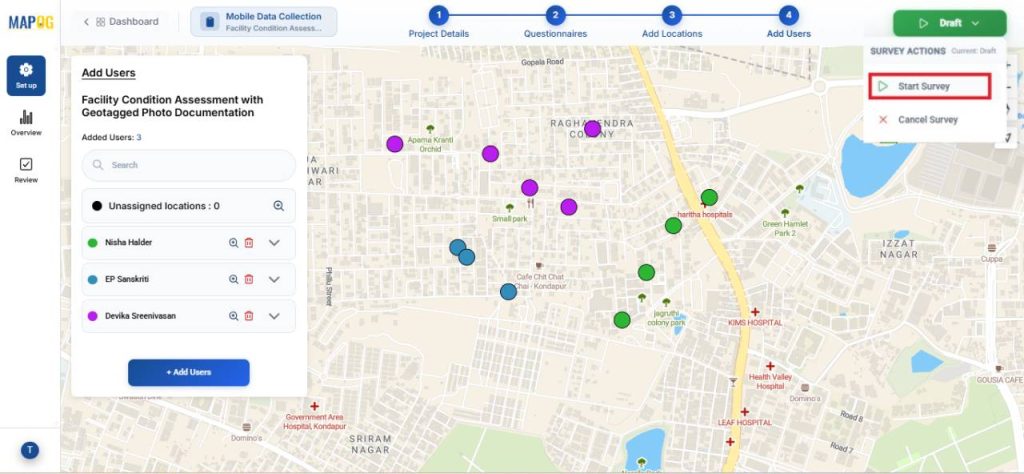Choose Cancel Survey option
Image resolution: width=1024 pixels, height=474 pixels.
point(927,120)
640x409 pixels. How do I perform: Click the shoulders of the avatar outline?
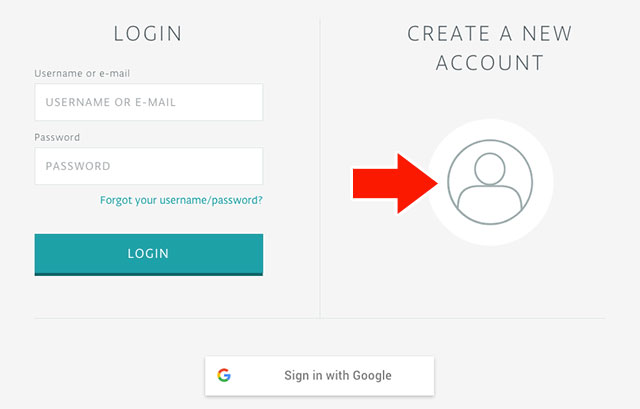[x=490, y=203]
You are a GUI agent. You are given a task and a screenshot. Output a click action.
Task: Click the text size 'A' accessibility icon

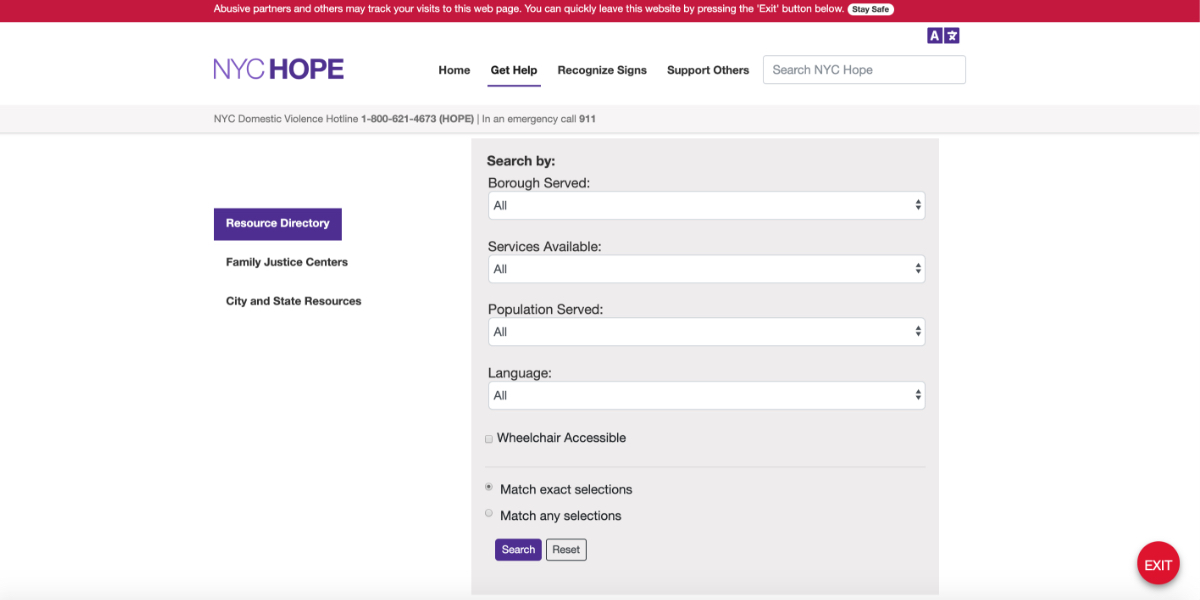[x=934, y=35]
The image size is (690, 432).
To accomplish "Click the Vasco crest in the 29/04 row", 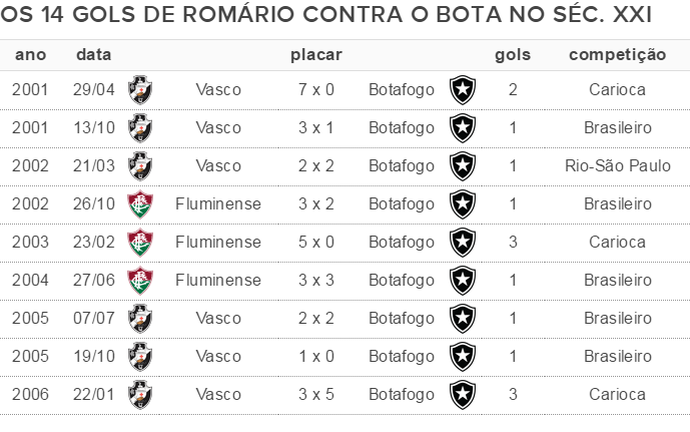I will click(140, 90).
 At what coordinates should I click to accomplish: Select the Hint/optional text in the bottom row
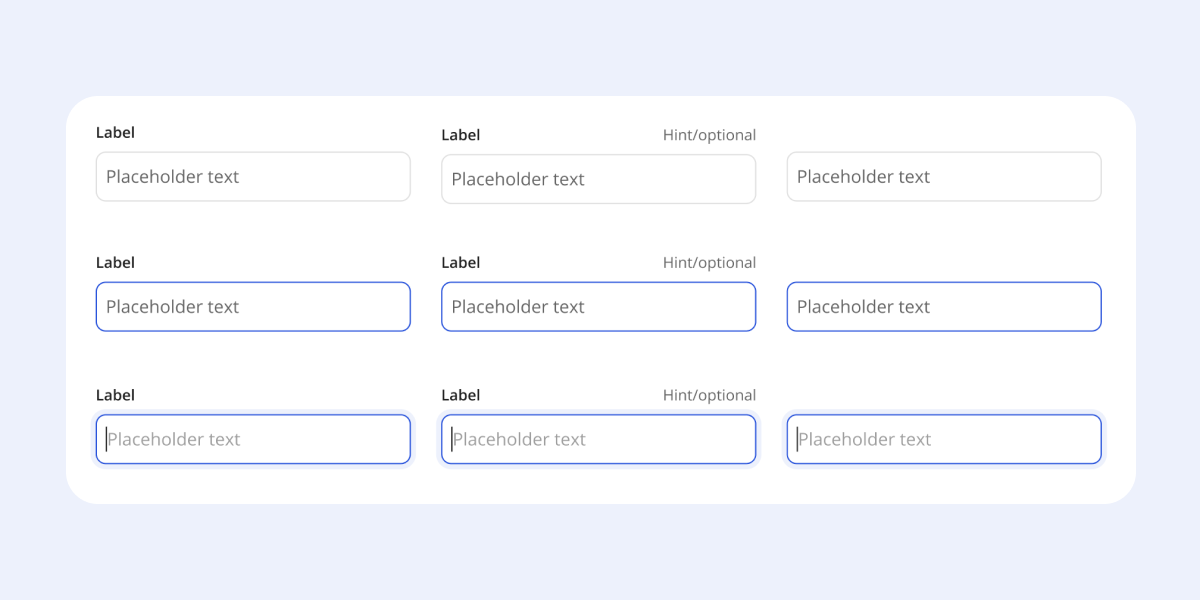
+-------+
*Your task*
Reproduce the listing above only between the lines holding "640x409 pixels. How" and "The image size is (690, 432).", inclusive. Every line must match exactly, and pictures are dropped.

*Exercise result*
640x409 pixels. How do I perform: Click the shoulders of the avatar outline?
[x=490, y=203]
You are a GUI agent. You are given a task and a screenshot. Output a click action.
Task: Click the text size 'A' accessibility icon

[x=934, y=35]
The image size is (690, 432).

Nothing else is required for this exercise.